A great example of this is the system deployed by Mike Roster, who was then General Counsel of Stanford University and its many related businesses: he pared down the former in-house staff by more than half and offered the preventive work formerly manned by those in-house lawyers to a small (winnowed down) cadre of his top firms, to whom he said: I’ll pay you a healthy yearly retainer based on what we know the remedial work you’ve done for us in the past costs us (say, employment law services or IP related services), but I’ll pay you a premium to shrink the work that is remedial by focusing (and incenting) the retention to favor the firm thinking about how to avoid or at lower the number of remedial situations the firms handle. In other words, Mike offered to pay those firms more to prevent the problems they were currently being paid to address.

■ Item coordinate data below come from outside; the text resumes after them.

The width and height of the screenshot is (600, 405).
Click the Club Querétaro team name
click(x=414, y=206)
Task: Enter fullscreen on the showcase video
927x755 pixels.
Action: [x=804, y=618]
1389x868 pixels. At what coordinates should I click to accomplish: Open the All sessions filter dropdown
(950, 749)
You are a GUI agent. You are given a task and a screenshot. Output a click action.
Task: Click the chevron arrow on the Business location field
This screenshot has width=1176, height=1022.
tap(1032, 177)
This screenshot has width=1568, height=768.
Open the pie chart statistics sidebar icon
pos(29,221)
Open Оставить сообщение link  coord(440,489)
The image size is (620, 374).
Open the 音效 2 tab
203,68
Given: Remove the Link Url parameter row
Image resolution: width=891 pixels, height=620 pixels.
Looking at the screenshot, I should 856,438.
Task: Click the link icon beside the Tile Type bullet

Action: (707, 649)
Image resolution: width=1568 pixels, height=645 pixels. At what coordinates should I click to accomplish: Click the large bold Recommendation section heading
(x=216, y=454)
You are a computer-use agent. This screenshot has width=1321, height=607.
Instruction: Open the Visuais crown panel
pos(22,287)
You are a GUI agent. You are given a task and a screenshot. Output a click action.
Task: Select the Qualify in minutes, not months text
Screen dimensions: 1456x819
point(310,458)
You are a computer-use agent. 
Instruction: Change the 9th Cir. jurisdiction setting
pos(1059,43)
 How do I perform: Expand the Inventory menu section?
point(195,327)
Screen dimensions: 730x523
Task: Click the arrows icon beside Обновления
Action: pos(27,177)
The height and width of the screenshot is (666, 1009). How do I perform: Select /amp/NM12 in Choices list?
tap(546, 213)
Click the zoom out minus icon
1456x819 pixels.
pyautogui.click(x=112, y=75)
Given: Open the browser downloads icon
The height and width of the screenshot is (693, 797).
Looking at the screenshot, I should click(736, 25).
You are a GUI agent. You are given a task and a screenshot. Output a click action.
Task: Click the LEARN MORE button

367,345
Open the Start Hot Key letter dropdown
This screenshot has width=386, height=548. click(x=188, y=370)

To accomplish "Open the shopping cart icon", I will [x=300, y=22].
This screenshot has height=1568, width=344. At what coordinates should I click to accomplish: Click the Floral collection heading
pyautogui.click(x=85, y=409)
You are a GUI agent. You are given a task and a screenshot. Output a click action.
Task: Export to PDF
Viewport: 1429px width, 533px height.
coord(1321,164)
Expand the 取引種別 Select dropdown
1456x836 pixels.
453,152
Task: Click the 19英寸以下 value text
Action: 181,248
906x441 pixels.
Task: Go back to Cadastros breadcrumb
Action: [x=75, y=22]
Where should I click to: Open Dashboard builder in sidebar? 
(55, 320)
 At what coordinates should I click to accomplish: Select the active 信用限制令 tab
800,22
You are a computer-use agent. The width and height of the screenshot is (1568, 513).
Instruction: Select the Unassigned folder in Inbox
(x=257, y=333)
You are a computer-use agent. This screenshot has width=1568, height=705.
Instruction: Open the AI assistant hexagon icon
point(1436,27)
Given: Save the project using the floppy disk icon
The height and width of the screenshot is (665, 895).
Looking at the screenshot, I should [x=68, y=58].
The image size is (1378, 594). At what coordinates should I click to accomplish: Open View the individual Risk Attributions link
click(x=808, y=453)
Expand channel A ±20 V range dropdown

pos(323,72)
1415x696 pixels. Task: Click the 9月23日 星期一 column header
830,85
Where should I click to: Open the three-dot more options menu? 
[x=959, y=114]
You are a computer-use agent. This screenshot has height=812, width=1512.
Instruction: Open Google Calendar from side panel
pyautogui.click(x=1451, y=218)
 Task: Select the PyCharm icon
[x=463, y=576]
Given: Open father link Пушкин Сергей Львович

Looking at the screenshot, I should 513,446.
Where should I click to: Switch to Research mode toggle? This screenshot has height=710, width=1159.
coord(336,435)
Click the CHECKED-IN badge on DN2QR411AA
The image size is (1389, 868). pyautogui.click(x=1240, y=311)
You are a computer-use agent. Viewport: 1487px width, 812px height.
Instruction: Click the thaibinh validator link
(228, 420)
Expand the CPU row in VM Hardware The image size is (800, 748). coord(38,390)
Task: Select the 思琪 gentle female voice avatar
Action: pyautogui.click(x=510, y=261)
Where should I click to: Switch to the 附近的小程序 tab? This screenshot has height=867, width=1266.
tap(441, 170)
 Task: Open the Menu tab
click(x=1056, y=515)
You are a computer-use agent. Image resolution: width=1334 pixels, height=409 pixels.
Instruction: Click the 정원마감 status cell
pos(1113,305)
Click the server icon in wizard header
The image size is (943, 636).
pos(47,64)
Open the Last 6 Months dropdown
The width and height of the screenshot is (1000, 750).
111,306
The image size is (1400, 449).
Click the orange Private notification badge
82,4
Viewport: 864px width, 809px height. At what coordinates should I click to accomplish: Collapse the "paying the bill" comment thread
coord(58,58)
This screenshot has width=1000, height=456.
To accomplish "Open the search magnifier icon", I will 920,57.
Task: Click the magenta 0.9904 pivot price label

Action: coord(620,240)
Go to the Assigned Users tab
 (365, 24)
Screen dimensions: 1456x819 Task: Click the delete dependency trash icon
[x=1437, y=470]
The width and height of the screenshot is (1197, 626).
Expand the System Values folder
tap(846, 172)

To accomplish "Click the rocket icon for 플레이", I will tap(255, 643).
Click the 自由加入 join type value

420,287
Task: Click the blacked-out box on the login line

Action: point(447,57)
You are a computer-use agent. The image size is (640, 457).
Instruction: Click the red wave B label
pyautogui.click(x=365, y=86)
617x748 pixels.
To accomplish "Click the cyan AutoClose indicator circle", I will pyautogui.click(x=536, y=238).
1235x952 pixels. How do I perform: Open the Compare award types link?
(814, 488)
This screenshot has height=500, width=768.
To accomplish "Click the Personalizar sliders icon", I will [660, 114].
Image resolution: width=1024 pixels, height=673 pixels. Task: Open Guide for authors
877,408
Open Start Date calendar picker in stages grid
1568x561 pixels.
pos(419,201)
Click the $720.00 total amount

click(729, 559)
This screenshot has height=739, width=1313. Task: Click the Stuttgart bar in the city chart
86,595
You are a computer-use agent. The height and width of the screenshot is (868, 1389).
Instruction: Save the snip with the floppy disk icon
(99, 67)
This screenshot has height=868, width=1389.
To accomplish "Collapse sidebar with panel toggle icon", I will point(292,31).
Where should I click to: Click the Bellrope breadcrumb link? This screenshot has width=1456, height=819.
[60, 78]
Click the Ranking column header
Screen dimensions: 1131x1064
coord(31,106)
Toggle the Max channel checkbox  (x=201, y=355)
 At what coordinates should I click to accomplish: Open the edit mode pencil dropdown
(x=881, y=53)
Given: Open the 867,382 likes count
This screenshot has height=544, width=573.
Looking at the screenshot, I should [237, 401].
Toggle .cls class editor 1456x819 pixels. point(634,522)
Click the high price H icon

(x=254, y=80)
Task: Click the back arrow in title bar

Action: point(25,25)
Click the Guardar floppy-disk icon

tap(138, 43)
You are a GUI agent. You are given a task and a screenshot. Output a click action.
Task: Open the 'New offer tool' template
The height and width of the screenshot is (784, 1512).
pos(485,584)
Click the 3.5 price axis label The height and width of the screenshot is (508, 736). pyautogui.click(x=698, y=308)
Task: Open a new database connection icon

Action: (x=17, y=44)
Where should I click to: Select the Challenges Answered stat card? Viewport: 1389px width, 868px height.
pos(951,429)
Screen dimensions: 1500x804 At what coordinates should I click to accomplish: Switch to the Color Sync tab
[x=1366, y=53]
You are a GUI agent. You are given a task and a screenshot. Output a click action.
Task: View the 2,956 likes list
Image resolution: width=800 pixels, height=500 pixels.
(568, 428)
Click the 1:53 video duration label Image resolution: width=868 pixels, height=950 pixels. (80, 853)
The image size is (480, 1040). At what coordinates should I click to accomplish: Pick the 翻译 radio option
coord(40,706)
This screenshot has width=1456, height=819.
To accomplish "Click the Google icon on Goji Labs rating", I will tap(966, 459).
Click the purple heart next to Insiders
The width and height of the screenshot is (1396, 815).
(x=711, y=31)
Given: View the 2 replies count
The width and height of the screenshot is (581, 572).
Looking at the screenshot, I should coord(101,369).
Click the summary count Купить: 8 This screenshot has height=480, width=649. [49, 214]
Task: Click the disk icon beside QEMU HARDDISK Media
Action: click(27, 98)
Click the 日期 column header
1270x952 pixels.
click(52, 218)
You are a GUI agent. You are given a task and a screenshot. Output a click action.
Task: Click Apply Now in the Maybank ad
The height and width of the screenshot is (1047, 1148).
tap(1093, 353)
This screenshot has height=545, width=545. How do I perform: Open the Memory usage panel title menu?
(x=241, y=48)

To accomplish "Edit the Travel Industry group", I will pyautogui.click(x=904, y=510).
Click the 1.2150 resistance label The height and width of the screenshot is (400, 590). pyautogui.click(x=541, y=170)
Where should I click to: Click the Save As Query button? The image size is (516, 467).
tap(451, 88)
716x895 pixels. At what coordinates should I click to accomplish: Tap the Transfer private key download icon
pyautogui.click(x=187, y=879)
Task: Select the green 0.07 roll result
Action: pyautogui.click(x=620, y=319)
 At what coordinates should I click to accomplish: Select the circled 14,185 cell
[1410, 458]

Lo and behold, the client got the benefit of more problems prevented than remedied, the firms were paid more than they were making before to handle problems and were focusing on how to keep the milk in the glass (which many of their lawyers found strangely satisfying!), and total legal spend went down drastically. Mike paid litigators to turn their brilliant minds to helping the company avoid litigation; he eliminated the need to pay a larger staff of in-house counsel to perform this function by setting up the firm’s retention to offer preventive compliance services on an incentive fee.  This is the really interesting “space” where progressive compliance-oriented practice (which focuses on advocacy and counseling) meets up with value-based practice efficiencies that better manage work and drive more consistent predictable results.

Game over.

So here’s to discussion of that which keeps milk in the glass! My problem with Toby’s post is not that I disagree about its importance or his brilliance in picking up on a top topic that has not received as much attention from the “value-based service” community; rather, I want to make sure we don’t confuse true preventive compliance services from that which is really about managing the mess or cleaning up spilt milk.  Because it’s the former, and not the later, that we should all wish to drive.

Rather than assuming that law departments aren’t performing work that law firm lawyers don’t see, my advice to outside lawyers is to spend more time looking at, learning from, and thinking about how to improve on the compliance-focused services their in-house counsel deliver every day when the firm lawyers aren’t looking – maybe if they did, they might spend more time thinking about what the company needs before the need arises (seeing around corners), and they develop ways to profit from that vision by offering new kinds of retentions that department leaders might find refreshingly “in-house” in focus.